Looking Across the Mountains

Looking Across the Mountains

Since the time of Constantine, state control of the Church has always been an issue. In France this problem was known as Gallicanism, the term being derived from the Latin for “French Church” (ecclesia gallicana). Basically, it meant that the King was the unofficial head of the Church in France, controlling all appointments and overseeing its finances. Unlike Henry VIII, the French monarch had no need to form a separate church; he already had complete control. But the nineteenth century saw the rise of an opposing movement called Ultramontanism, coming from the Latin for “across the mountains” (ultra montes). Ultramontanists in France and elsewhere looked across the mountains (in this case the Alps) to the Pope as the head of the Church, not the King. As the nineteenth century progressed, Gallicanism declined and Ultramontanism rose.
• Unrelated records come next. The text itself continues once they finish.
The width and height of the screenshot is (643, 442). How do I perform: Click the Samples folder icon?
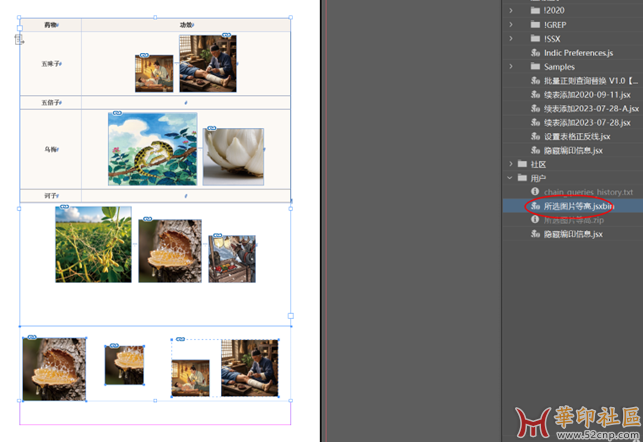coord(535,66)
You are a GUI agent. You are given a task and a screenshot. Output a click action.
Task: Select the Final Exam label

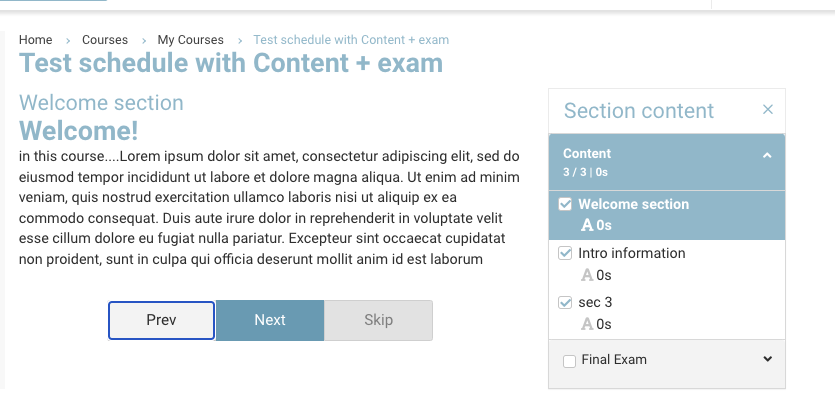[x=614, y=360]
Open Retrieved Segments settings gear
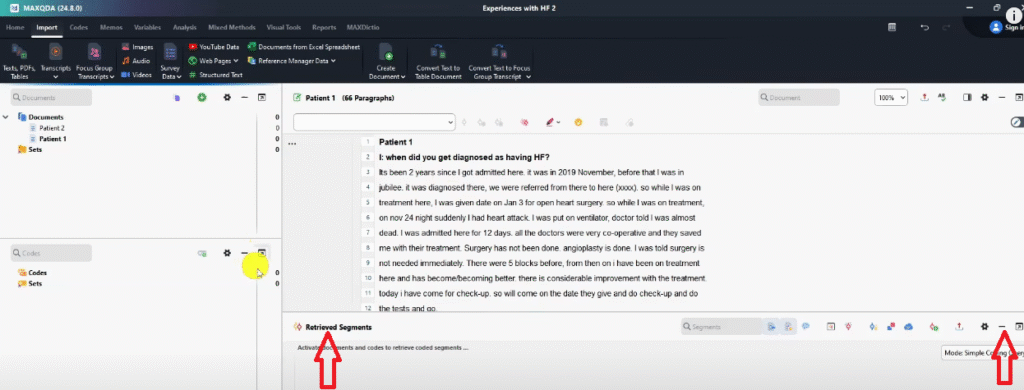This screenshot has height=390, width=1024. click(x=985, y=326)
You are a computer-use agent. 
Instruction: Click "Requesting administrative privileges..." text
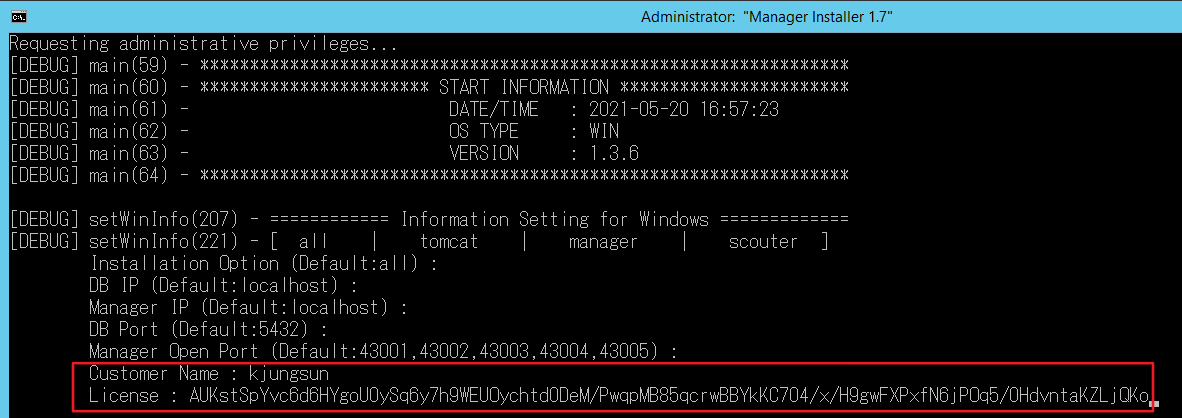click(203, 45)
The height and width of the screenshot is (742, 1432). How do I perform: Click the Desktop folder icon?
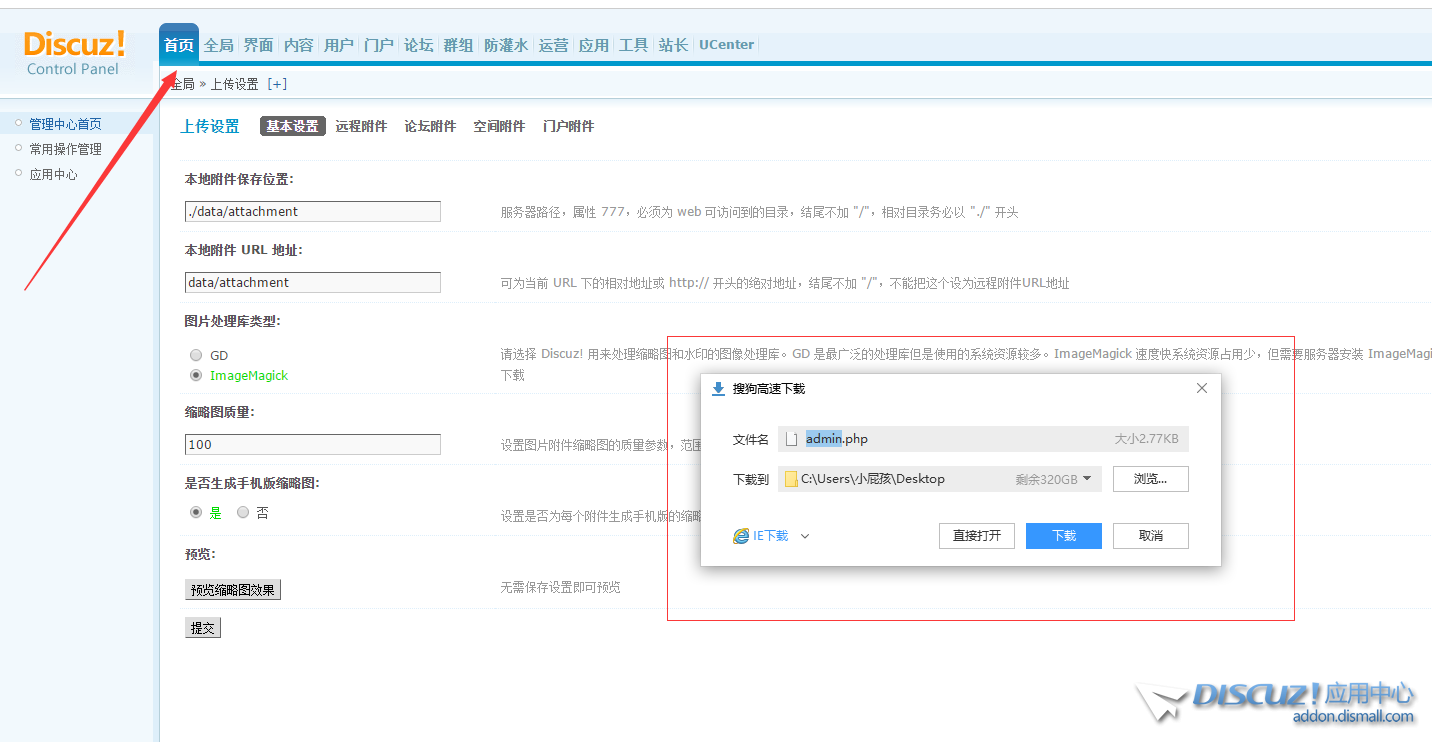point(791,479)
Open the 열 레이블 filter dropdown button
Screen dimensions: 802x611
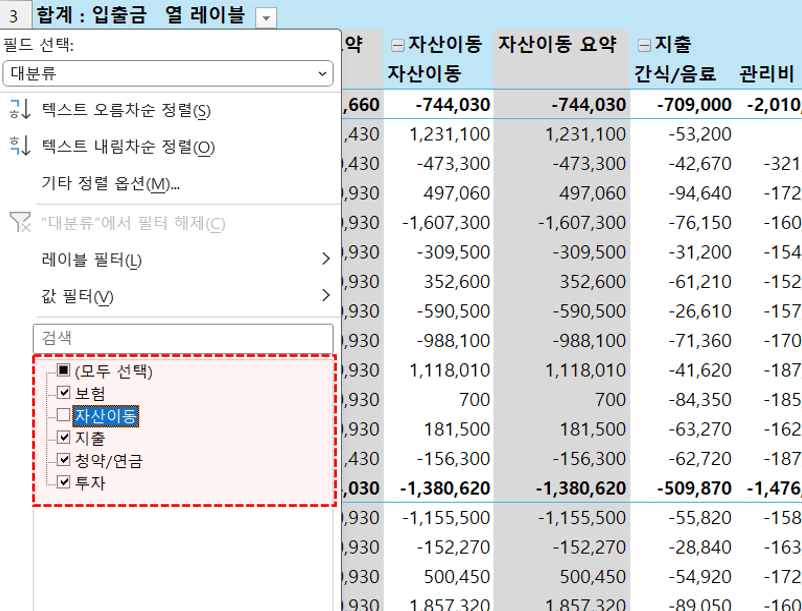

Today marks the death of Count Joseph de Maistre (1753-1821), diplomat, author, and leading Ultramontanist. Born to a French familiy living in the Italian kingdom of Sardinia, he was a confirmed royalist with a deep-set hatred for the principles espoused by the French Revolution. De Maistre served as the Sardinian Ambassador to Russia and later as a member of the king’s court. In 1819 he wrote a treatise titled The Pope, which was a strong contribution to the growth of Ultramontanism. He was an enthusiastic believer in the power of monarchical authority, political and religious, and he saw the two as going hand in hand. (Notice the decoration he’s wearing in this portrait.) Such statements were in harmony with the general tenor of Europe during the reactionary era that followed the end of the Napoleonic Wars. De Maistre has been a significant figure in the history of conservatism in Europe and to some extent in the United States.